Now I want to show that if $X$ is a locally connected, then each quasi-component of $X$ is connected.
NOTE: The definition of quasi-component I am using: The quasi-component of $x$ is the intersection of all clopen subsets of $X$ containing $x$. Please use this definition.
I have three apparent options. Assuming $X$ is locally connected, I could show
(a) $X$ has finitely many quasi-components
(b) Any given quasi-component of $X$ is open
or, directly,
(c) Any given quasi-component is connected.

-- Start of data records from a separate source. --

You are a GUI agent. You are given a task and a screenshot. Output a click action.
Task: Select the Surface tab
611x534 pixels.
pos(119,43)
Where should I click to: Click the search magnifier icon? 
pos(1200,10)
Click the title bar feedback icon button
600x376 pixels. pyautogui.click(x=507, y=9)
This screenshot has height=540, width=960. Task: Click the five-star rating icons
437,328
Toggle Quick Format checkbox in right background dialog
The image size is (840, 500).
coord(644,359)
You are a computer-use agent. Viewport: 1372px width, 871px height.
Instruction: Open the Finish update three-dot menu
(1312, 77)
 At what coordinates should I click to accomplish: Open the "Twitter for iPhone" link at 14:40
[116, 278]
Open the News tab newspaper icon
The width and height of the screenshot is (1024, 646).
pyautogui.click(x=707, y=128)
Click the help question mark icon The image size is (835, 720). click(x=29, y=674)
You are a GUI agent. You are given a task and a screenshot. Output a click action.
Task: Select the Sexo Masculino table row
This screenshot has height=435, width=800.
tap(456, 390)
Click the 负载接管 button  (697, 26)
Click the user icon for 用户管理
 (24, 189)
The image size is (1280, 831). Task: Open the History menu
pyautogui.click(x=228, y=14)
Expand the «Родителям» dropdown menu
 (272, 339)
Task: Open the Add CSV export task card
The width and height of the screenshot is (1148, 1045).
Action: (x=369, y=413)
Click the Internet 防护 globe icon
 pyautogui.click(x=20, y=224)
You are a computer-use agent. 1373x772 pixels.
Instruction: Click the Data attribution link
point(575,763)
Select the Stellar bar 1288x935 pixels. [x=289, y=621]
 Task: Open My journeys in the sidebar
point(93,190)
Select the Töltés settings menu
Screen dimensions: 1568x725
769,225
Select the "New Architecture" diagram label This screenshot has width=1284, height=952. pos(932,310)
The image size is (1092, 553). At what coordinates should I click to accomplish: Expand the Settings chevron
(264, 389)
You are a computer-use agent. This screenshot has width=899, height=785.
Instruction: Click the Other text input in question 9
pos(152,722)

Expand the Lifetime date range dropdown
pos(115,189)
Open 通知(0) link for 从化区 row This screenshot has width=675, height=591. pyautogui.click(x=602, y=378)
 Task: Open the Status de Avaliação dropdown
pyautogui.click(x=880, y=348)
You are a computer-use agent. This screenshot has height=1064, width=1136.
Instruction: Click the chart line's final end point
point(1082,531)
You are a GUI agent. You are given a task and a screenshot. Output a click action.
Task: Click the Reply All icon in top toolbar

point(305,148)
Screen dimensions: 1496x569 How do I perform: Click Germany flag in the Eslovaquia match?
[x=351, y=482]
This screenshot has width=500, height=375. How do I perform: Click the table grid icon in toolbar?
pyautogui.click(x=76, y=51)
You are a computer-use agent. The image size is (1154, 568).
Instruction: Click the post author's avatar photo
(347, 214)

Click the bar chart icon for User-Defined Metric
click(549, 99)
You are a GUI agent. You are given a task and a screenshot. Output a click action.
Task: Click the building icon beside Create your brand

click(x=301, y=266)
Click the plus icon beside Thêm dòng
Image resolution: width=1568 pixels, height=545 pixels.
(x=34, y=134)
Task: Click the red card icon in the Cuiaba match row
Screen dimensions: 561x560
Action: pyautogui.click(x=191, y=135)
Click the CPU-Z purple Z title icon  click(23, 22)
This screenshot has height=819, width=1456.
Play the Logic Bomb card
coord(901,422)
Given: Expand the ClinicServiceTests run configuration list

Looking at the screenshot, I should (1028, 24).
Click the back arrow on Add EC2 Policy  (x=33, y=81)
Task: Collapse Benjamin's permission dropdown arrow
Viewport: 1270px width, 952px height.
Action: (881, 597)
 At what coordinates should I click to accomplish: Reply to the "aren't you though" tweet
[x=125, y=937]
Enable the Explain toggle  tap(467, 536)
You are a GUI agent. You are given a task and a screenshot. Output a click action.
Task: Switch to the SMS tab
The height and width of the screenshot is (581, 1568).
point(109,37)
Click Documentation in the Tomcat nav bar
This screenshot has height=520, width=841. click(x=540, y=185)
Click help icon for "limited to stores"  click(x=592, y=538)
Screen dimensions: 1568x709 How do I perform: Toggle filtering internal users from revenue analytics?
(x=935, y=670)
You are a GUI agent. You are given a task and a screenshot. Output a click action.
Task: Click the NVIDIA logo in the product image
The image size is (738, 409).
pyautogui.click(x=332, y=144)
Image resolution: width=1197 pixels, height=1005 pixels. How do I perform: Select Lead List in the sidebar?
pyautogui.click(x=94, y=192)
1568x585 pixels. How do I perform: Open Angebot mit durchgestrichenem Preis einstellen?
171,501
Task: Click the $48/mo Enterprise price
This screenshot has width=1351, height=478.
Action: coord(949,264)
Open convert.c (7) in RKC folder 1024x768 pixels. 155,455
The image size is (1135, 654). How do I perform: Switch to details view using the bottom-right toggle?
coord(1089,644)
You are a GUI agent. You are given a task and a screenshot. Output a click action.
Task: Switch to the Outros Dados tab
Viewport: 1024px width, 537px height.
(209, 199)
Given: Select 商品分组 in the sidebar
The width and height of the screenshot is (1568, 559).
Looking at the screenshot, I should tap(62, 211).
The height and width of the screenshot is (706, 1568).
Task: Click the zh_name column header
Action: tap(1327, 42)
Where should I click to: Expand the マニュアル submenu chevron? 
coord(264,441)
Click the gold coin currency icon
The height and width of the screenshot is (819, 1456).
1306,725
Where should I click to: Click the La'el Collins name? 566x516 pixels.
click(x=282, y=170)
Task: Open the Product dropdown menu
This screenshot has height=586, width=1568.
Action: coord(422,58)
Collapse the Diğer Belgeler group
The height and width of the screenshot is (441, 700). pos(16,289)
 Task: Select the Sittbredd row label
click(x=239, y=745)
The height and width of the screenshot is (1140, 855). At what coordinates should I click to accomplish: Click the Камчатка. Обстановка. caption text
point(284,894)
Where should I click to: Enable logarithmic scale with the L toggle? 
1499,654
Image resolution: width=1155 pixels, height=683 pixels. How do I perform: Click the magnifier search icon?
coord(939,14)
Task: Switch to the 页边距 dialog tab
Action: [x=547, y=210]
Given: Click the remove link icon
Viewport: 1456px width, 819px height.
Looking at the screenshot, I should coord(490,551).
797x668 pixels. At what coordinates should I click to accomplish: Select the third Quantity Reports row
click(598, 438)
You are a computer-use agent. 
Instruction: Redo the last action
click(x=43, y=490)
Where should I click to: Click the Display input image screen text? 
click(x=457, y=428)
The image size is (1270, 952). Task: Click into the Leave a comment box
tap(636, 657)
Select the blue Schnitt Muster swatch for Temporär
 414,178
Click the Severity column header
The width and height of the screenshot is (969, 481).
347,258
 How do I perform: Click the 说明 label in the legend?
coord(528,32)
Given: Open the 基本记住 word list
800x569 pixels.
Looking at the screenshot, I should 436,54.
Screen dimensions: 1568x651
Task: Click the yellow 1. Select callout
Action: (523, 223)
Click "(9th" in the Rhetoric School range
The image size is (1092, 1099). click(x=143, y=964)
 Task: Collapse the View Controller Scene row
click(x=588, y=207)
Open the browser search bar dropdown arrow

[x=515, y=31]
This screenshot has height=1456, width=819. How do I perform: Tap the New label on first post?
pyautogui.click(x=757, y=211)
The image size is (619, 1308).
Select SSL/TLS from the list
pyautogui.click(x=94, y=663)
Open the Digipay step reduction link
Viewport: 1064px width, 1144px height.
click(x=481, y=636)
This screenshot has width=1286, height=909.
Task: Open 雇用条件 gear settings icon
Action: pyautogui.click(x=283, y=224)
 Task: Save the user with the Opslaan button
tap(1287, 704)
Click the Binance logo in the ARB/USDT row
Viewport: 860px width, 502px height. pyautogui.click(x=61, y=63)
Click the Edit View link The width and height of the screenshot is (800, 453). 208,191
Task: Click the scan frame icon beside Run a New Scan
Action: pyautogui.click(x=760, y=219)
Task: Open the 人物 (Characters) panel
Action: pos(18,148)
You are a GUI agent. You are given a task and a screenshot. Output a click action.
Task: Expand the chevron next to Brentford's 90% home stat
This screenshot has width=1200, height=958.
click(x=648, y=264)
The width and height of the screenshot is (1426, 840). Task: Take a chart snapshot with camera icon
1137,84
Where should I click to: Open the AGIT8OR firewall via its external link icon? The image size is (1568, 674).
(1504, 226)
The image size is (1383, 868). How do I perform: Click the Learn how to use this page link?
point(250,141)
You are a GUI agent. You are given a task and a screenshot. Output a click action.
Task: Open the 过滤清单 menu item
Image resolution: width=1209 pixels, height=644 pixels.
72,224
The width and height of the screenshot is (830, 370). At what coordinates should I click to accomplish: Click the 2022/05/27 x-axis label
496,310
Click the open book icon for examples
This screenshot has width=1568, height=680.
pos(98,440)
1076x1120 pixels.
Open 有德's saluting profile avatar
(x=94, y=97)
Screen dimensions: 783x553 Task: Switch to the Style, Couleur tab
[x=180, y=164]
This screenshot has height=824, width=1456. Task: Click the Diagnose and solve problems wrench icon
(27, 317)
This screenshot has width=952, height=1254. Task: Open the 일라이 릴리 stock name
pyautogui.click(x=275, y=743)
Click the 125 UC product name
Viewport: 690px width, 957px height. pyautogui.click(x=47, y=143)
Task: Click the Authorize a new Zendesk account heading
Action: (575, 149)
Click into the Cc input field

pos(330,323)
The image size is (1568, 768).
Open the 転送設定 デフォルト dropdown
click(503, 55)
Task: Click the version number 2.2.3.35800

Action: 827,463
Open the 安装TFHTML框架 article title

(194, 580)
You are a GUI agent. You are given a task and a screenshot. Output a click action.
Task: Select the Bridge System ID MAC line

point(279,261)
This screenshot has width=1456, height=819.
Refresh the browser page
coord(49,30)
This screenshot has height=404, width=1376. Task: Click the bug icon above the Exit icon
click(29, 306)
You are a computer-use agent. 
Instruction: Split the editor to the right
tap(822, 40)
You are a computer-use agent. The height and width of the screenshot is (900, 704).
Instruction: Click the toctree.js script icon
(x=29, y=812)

Option $(a)$ doesn't seem viable and so I haven't given it much thought. I have spent quite a while trying to show that a given quasi-component is open and trying to show that a given quasi-component is connected but to no avail.
Since $X$ is locally connected, given $x \in X$ and $U$ open in $X$ with $x \in U$, there exists a connected open subset $V \subset U$ with $x \in V$. I was thinking that from here I could show that $V$ is contained in the quasi-component of $x$, call it $Q_x$, so that $Q_x$ would be open, but that didn't work. Then I tried to run into a contradiction by supposing that $V$ intersects two distinct quasi-components of $X$ and nothing happened.
Any suggestions? Thanks 🙂
Best Answer
Suppose $C$ is a component of $X$, where $X$ is locally connected. If $x \in C$, then $x$ has a connected neighbourhood $U_x$. So $C \cup U_x$ is connected, as the union of two intersecting (in $x$) connected sets and $C \subseteq C \cup U_x$. So by maximality $U_x \subseteq C$. So $x$ is an interior point of $C$, and as $x \in C$ was arbitrary, $C$ is open. A connected component is always closed (or $\overline{C}$ would be a strictly larger connected subset). So $C$ is clopen.
This means that if $C$ is a component of $x$ in $X$, $C$ is one of the clopen subsets we intersect in computing the pseudocomponent. So the pseudocomponent $P_x$ of $x$ is a subset of $C$. By general theory, which I hope you have covered, the component of $x$ is a subset of the pseudocomponent $P_x$ of $x$ and so we have equality.